Primary LanguageJupyter Notebook

Overview

This project attempts to reproduce the results from a 1991 paper:

Pessimistic rumination in popular songs and newsmagazines predict economic recession via decreased consumer optimism and spending

The paper claims to have found a significant relationship between pessimism measured in song lyrics and magazine headlines to changes in economic activity.

I attempt to recreate this by looking at popular song lyrics for the past 60 years and comparing that to changes in GDP per capita.

Data

The data used in this project was sourced from:

API calls to the Genius API through a python library.
Scraping songlyrics.com
The Bureau of Economic Analysis

Preprocessing

Before I begin modeling, I use TextBlob to analyse the lyrics for a sentiment value. These sentiment values are then shifted to create multiple lag values.
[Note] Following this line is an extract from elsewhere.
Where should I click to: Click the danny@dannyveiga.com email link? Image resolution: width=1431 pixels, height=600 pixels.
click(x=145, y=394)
Premodelling/Feature Engineering

The sentiment values and their multiple lags are fed into a LASSO regression model. Alpha (the regularization term) is iteratively increased until only one sentiment lag is remaining. This is the lag that we will use as an exogenous variable in the next modelling step.

Visualizing

Visualizations that are helpful are the time series values of GDP compared against lyric sentiment. Differenced lyrics sentiment is too noisy to visually inspect for patterns.
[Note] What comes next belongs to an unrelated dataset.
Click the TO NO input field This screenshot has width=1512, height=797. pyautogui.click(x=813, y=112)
Also, the PACF shows very little autocorrelation in the differenced (stationary) GDP values which suggests that the predictive power of a time-series model will be quite limited, unless the exogenous variable is highly correlated.

Modelling

Using a SARIMAX model, I test the 19-month lagged sentiment of the lyrics as an exogenous variable. A visual inspection of the predictions resulting from this SARIMAX model shows no significant difference from a linear model, as the shape of those predictions does not reflect the shape of the lagged sentiment.

Conclusions

The results of the paper could not be recreated. In fact, the correlations found do not seem to be powerful enough that any such prediction could be reliably made. Perhaps the addition of more features or a more powerful model could help the predictive power of the model.

Future Improvements

When time permits, I would like to create a LSTM model capable of making similar predictions. Also, including things that economists expect to affect the way GDP changes over time would also be interesting like monetary/fiscal policy. This could be especially interesting as our model (which attempts to quantify a perviously exogenous consumer pessimism) could endogenize consumer pessimism thereby helping to separate the effects of government policy from cultural or time-dependent changes.